I’ve noticed a new phenomena on the news websites I read most: the most blogged/most read/most e-mailed list. The most read list means almost nothing to me. After all, the longer the CNN.com editors leave the story about Muslims burning the Pope’s likeness, the more people read it. Plus, the better the photo, the more likely I am to read a story.
On the other hand, it’s fascinating to watch the most-blogged list when compared to the most-e-mailed list. At the New York Times, they almost never include the same stories. I’ve even posted an image of the site, snapped right before I started writing this. There’s not one crossover story. (And, I’m making this easy for you to see if you take the time to click on the preceding the link.)
I think it’s fair to think this way: the things people take the time to e-mail to their friends are the things that matter to them. The things people take the time to blog are the things that matter to them. Using the transitive property, I come to the conclusion that bloggers and the rest of the world don’t care about the same things.
Here are the five diggbait reasons I believe this to be the case:
- Bloggers are political wonks; the rest of the world isn’t.

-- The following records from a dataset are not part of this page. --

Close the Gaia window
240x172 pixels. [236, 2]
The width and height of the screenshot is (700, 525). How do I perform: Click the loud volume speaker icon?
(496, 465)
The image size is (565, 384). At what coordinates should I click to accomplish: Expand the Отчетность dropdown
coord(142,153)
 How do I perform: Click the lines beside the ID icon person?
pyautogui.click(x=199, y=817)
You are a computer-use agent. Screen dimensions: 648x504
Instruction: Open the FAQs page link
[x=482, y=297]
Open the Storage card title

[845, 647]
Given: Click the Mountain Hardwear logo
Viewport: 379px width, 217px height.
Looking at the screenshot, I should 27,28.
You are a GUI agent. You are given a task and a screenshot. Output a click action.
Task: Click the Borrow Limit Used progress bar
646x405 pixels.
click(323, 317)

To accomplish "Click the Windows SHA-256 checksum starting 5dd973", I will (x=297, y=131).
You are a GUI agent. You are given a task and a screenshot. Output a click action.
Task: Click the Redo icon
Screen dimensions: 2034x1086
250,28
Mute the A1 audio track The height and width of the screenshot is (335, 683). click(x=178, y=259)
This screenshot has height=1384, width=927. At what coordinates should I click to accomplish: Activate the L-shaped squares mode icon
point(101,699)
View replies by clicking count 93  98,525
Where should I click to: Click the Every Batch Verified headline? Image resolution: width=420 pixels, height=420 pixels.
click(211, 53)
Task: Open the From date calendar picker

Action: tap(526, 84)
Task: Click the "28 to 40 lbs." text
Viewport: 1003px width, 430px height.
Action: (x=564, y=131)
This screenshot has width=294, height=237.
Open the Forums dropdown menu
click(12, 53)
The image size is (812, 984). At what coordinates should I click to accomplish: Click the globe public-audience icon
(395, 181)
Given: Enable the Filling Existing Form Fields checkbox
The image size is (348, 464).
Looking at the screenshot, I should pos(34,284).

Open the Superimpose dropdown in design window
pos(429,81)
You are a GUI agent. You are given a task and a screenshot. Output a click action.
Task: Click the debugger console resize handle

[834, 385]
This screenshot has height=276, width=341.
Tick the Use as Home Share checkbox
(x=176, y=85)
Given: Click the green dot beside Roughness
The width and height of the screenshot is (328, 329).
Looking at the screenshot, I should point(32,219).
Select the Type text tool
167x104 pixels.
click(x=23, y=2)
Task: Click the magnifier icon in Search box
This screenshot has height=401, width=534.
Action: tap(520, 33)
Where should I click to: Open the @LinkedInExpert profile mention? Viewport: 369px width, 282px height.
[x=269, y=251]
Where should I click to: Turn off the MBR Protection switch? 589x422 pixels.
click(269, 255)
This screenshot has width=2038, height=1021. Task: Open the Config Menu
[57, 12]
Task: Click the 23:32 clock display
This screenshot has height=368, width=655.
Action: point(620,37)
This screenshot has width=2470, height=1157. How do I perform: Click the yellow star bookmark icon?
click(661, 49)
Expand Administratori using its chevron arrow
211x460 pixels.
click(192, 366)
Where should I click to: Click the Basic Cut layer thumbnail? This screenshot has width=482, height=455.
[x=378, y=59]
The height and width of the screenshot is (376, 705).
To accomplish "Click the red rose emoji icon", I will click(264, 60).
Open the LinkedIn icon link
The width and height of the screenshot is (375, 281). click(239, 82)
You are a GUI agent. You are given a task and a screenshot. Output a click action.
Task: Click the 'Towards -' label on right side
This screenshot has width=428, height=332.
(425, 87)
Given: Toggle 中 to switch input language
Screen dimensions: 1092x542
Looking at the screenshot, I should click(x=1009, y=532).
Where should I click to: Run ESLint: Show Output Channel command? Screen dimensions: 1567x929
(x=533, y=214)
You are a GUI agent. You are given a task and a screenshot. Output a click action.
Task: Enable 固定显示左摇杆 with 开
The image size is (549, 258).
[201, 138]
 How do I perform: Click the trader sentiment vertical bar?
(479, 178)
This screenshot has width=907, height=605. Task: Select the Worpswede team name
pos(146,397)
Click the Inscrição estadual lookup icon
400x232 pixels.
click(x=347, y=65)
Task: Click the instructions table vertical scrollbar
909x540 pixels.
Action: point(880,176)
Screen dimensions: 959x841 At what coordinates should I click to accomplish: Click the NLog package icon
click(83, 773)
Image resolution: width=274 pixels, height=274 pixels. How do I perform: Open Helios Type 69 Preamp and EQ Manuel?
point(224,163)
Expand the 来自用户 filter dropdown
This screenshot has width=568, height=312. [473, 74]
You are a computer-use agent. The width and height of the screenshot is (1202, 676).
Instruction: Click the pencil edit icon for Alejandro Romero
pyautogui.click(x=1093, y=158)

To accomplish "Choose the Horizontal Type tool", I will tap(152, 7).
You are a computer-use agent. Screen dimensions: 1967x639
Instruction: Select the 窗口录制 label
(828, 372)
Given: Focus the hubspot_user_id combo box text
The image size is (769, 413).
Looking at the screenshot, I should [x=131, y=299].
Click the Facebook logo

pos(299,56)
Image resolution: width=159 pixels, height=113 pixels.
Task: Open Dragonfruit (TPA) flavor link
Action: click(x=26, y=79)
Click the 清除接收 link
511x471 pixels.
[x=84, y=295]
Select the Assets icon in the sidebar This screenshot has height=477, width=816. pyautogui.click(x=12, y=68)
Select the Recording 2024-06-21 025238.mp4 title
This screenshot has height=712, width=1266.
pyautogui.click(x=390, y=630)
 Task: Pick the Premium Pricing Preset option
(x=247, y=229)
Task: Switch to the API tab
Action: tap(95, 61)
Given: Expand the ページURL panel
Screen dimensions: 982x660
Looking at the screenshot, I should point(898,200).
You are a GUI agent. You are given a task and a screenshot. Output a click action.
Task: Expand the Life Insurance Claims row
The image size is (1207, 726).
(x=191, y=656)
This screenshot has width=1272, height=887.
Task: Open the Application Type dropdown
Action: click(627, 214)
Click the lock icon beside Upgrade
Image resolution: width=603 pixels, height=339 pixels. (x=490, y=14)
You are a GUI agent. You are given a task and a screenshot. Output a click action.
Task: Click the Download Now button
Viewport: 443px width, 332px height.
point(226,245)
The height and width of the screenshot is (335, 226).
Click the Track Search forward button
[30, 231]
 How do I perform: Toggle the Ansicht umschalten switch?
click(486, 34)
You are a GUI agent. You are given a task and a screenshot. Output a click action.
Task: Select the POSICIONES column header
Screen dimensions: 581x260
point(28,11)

- Bloggers spend too much time complaining about the same thing; the real world is ready to move on already.
- Bloggers really like talking about the things their friends are talking about; the real world is tired of those cocktail parties.
- Bloggers really to talk about controversies; the real world wants to talk about things that actually effect them.
- Bloggers already already got into Princeton; the real world has sex and thus has to worry about getting their kids into Princeton.